> [EXERCISE] Write out the listing from the line with "Screen dimensions: 1200x725" to the line with "pos(887,108)", both included, leaving out the pictures.

> [SOURCE MATERIAL]
-------
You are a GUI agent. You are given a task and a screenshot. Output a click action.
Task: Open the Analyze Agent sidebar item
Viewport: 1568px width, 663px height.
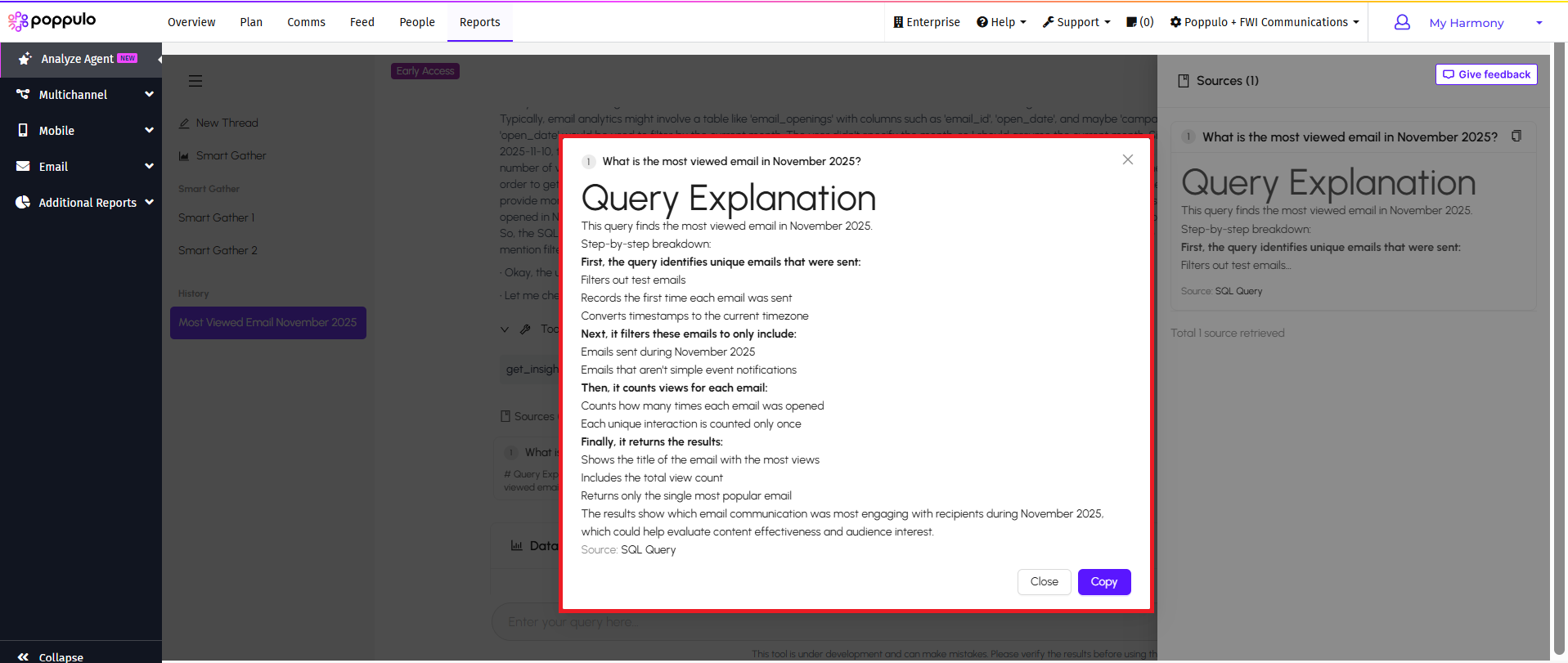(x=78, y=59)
-------
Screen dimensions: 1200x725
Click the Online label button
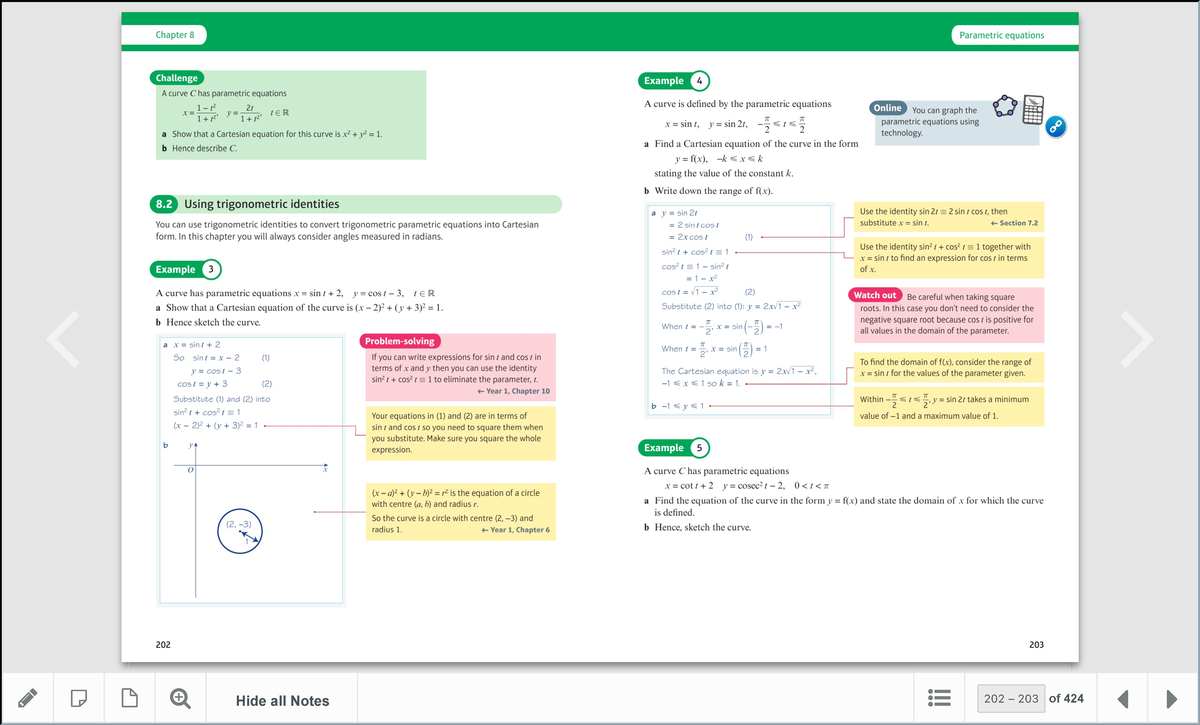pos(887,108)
-------
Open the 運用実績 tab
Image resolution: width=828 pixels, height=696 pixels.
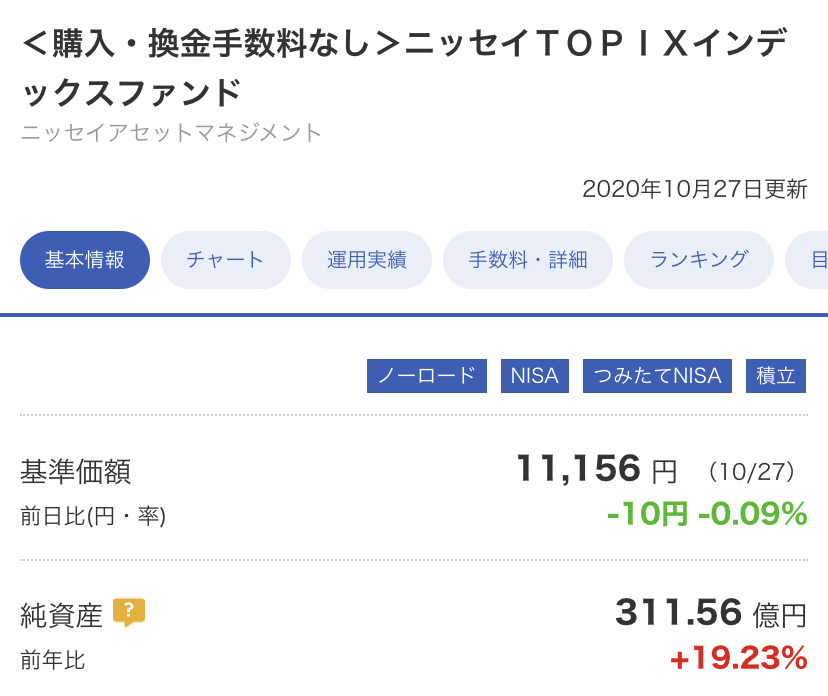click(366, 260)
-------
> [CORRECT RESPONSE]
Screen dimensions: 1200x725
Click the Online label button
pos(887,108)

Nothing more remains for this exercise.